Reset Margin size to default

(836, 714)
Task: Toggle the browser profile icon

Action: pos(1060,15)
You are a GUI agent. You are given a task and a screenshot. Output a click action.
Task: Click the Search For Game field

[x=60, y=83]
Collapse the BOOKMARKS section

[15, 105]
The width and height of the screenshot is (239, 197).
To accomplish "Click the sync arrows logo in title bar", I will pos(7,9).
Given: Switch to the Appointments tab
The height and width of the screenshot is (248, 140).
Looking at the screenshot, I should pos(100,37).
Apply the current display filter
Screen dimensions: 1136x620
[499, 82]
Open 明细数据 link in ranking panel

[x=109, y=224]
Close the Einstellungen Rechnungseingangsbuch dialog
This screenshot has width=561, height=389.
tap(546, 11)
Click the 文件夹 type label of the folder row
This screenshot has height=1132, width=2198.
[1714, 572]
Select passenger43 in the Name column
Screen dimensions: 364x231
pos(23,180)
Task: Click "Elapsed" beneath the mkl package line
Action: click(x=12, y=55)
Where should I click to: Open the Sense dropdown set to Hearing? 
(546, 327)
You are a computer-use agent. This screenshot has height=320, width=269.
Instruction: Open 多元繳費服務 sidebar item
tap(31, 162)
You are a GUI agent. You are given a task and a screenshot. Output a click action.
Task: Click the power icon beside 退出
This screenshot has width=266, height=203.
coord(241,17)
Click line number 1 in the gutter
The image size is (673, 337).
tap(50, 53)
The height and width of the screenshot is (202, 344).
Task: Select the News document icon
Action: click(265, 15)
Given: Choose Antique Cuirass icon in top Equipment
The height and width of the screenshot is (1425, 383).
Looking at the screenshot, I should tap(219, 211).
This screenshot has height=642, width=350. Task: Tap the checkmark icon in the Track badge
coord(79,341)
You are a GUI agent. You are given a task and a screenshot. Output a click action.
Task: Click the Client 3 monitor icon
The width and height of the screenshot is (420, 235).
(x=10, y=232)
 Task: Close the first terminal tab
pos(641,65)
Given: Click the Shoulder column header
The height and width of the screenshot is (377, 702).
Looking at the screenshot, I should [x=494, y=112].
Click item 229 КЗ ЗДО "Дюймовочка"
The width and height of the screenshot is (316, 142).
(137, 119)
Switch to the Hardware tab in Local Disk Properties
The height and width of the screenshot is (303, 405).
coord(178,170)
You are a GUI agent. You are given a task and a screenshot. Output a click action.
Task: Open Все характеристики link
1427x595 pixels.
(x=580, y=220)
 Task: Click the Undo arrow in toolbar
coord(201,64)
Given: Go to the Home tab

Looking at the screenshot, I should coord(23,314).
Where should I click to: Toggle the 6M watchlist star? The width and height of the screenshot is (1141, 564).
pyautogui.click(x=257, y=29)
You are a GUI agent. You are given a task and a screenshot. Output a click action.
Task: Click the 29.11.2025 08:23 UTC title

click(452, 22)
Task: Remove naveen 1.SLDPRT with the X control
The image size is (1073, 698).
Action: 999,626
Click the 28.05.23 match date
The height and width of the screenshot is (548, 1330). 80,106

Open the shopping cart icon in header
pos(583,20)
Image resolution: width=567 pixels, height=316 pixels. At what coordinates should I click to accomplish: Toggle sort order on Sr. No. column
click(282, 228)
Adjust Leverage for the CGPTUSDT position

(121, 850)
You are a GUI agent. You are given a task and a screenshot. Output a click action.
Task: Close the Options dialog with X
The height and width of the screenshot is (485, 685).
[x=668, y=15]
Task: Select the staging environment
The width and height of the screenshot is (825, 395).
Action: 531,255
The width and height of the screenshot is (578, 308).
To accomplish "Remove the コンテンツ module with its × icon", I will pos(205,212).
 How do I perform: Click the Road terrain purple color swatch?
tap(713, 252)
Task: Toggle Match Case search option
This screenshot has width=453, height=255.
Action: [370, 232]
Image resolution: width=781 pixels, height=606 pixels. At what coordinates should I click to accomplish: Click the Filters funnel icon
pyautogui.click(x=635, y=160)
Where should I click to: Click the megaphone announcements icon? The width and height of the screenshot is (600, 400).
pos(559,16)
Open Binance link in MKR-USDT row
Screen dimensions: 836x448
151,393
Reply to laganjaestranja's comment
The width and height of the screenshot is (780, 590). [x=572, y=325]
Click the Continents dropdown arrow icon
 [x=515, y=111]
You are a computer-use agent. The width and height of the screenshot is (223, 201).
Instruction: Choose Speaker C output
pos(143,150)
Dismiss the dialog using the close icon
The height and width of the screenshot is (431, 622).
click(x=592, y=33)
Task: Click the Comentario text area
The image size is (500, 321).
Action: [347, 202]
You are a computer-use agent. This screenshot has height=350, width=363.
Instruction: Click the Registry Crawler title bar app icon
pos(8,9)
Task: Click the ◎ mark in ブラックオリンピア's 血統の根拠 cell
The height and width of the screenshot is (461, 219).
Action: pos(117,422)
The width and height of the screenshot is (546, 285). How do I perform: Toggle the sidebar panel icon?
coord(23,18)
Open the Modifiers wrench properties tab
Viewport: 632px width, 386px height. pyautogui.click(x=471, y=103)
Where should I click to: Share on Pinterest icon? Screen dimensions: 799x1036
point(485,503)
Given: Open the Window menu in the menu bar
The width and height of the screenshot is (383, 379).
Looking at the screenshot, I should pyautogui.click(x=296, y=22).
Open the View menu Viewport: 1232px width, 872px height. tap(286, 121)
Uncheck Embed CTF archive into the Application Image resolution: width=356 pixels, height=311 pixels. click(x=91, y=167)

* [Work instruction]
Repeat verbatim the line holding "Reply to laganjaestranja's comment" and all lines after it, up to the end of the material.

* [Output of the exercise]
Reply to laganjaestranja's comment
The width and height of the screenshot is (780, 590). [x=572, y=325]
Click the Continents dropdown arrow icon
 [x=515, y=111]
You are a computer-use agent. The width and height of the screenshot is (223, 201).
Instruction: Choose Speaker C output
pos(143,150)
Dismiss the dialog using the close icon
The height and width of the screenshot is (431, 622).
click(x=592, y=33)
Task: Click the Comentario text area
The image size is (500, 321).
Action: [347, 202]
You are a computer-use agent. This screenshot has height=350, width=363.
Instruction: Click the Registry Crawler title bar app icon
pos(8,9)
Task: Click the ◎ mark in ブラックオリンピア's 血統の根拠 cell
The height and width of the screenshot is (461, 219).
Action: pos(117,422)
The width and height of the screenshot is (546, 285). How do I perform: Toggle the sidebar panel icon?
coord(23,18)
Open the Modifiers wrench properties tab
Viewport: 632px width, 386px height. pyautogui.click(x=471, y=103)
Where should I click to: Share on Pinterest icon? Screen dimensions: 799x1036
point(485,503)
Given: Open the Window menu in the menu bar
The width and height of the screenshot is (383, 379).
Looking at the screenshot, I should pyautogui.click(x=296, y=22).
Open the View menu Viewport: 1232px width, 872px height. tap(286, 121)
Uncheck Embed CTF archive into the Application Image resolution: width=356 pixels, height=311 pixels. click(x=91, y=167)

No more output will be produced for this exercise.